Chen et al. (2012) were able to identify two distinct patterns of Δ²⁰⁰Hg anomalies in precipitation samples from Peterborough, Canada. The precipitation, which occurred at temperatures below 0 °C and with air mass back trajectories originating from the CAA, had the highest Δ²⁰⁰Hg values (1.18 to 1.24‰), whereas precipitation originating from southwest or west with temperatures above 0 °C had values from 0.22 to 0.57‰. Consequently, it could be speculated that Δ²⁰⁰Hg values varies with the latitude and/or temperature of origin of the precipitation. In addition, Greenland snow had a Δ²⁰⁰Hg value of 0.91‰ (Chen et al., 2012). Taking into account the annual Hg budget for the high Arctic by Fisher et al. (2012) and assuming that riverine and erosion inputs have Δ²⁰⁰Hg value of 0‰, the simple mixing model of two distinct precipitation patterns identified by Chen et al. (2012) give us predicted Δ²⁰⁰Hg values of 0.5‰ for precipitation originating from CAA and 0.2‰ for precipitation originating from southwestern Peterborough, Canada. Sampling sites in our study can be roughly grouped into two pools (see Fig. 2), one having Δ²⁰⁰Hg values between 0.3 and 0.5‰ and others between 0.1 and 0.2‰, indicating a different origin of the majority of the precipitation contributing to them.

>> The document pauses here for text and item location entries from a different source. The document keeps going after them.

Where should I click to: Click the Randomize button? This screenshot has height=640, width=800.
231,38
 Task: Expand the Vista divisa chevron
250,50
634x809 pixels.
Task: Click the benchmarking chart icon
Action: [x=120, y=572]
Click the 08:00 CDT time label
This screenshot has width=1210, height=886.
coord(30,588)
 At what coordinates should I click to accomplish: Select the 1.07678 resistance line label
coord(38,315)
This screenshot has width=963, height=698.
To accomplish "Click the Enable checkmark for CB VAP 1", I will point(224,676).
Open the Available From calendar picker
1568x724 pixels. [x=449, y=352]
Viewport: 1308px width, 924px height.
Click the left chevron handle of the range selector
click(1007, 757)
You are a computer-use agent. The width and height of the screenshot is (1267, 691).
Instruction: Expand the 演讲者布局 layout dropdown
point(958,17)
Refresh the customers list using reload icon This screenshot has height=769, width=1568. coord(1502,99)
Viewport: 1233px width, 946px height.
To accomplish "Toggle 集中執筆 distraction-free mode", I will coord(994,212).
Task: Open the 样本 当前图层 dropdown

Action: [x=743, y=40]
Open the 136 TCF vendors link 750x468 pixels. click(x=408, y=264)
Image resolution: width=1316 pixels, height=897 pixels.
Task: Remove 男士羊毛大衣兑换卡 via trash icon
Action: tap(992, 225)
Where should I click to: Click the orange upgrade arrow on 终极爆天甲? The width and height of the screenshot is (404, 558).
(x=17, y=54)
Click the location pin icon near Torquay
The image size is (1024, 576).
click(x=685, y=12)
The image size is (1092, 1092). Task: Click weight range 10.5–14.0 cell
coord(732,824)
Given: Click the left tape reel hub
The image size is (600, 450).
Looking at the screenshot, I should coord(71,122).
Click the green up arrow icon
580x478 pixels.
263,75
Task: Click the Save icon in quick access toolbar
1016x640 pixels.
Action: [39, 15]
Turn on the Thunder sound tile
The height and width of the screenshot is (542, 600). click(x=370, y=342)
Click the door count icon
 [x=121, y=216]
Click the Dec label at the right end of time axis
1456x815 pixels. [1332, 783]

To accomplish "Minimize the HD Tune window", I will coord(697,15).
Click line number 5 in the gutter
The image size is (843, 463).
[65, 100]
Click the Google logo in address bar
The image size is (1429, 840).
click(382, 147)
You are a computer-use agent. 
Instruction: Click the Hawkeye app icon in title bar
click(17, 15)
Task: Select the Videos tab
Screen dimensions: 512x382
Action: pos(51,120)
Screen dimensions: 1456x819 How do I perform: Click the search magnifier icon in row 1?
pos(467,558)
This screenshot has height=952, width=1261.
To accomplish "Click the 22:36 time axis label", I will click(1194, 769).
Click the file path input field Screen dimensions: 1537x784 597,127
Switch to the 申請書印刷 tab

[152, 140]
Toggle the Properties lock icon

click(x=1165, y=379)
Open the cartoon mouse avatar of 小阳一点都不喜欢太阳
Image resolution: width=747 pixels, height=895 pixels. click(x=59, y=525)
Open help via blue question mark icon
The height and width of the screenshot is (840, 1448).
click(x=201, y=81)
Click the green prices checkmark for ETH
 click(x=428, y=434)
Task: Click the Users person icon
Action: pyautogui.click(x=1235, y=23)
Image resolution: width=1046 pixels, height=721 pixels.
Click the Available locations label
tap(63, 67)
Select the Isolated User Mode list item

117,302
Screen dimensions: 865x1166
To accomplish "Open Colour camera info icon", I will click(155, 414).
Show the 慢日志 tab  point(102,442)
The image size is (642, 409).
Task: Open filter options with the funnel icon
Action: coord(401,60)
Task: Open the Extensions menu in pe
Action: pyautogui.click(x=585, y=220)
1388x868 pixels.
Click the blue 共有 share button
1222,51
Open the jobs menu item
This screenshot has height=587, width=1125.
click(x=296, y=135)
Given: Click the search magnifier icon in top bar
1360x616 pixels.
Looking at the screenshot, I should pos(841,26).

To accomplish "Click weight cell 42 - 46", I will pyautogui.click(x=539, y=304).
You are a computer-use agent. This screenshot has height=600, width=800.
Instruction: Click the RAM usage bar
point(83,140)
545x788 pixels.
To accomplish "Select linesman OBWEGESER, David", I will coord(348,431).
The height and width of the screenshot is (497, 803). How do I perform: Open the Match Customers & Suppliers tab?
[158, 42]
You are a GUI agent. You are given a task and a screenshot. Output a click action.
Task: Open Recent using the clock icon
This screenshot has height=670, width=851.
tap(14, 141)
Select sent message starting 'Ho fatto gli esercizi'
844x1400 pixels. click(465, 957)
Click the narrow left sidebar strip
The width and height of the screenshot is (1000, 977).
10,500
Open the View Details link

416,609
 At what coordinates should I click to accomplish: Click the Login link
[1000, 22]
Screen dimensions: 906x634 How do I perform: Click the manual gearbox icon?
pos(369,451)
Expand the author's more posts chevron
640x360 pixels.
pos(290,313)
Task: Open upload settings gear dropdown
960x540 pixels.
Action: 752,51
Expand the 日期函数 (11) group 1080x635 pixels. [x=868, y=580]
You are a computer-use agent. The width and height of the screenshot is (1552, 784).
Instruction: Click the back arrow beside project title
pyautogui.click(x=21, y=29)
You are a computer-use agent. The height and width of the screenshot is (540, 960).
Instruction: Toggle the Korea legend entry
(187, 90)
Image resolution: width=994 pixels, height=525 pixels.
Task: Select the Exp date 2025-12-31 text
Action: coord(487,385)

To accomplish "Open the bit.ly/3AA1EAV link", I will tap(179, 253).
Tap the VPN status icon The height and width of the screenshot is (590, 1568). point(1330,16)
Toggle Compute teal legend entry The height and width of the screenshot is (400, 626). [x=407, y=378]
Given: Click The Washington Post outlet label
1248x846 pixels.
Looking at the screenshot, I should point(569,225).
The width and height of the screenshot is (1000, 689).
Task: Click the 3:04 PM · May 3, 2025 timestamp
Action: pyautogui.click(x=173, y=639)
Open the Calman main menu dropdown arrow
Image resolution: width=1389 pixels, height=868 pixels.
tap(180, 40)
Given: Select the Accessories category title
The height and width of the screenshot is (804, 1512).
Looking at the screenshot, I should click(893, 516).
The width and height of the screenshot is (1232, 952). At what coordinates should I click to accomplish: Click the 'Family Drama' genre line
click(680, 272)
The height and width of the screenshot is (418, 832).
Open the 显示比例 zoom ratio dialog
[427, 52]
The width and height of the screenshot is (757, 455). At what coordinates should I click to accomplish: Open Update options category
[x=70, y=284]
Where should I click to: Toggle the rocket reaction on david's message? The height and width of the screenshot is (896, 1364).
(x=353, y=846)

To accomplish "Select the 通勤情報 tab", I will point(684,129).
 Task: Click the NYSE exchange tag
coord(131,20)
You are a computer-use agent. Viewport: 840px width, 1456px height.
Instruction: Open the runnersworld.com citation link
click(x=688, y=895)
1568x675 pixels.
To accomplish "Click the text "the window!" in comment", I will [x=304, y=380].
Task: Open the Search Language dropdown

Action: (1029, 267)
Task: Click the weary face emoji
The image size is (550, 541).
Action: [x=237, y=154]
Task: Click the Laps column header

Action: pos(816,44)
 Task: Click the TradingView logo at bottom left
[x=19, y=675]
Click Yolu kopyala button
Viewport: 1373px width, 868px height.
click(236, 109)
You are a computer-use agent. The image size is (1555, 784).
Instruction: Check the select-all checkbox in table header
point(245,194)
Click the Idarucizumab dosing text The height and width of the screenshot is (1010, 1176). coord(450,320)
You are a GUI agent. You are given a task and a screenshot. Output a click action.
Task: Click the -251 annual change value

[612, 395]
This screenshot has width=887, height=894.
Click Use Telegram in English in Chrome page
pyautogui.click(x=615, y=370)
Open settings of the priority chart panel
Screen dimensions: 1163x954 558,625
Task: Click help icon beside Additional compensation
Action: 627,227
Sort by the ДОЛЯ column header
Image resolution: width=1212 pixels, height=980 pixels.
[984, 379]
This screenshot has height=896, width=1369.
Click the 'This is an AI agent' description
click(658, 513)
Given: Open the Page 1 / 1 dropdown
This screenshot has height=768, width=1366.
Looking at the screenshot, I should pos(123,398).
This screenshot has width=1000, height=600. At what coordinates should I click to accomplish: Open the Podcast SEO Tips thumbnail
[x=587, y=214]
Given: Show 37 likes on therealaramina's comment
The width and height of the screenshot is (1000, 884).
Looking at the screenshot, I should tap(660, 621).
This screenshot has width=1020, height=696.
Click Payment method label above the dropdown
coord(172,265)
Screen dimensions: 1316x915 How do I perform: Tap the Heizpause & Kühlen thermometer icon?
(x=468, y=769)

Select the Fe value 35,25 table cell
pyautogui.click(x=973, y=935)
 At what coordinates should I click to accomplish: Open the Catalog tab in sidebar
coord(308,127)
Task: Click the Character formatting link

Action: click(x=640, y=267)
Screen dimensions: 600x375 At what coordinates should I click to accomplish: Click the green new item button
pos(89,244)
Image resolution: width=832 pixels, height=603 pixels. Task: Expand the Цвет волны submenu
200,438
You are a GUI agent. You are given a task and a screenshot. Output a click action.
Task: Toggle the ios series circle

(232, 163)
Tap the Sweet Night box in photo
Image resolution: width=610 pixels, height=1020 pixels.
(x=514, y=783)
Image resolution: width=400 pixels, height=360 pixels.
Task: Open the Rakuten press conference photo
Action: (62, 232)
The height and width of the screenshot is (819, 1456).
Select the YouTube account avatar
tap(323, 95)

If we assumed constant Δ²⁰⁰Hg values for the precipitation in the CAA of around 1.2‰, differences in seawater Δ²⁰⁰Hg could provide an estimate for the riverine and erosion Hg flux to the water column at a specific station. Sites having Δ²⁰⁰Hg values between 0.3 and 0.5‰ would need to receive approximately 50% of their total Hg input from riverine and erosion sources, whereas those with values between 0.1 and 0.2‰ would require approximately 80% of the Hg to originate from rivers and erosion.

These estimates are based on assumptions that require further testing and are therefore subject to large uncertainties. Unfortunately, data sets for specific compartments contributing to the overall Hg pool are either scarce or non-existing. In addition, Hg isotope composition in deeper layers might be reflecting precipitation patterns from the Atlantic Ocean or from many years ago, making conclusions at this point very difficult.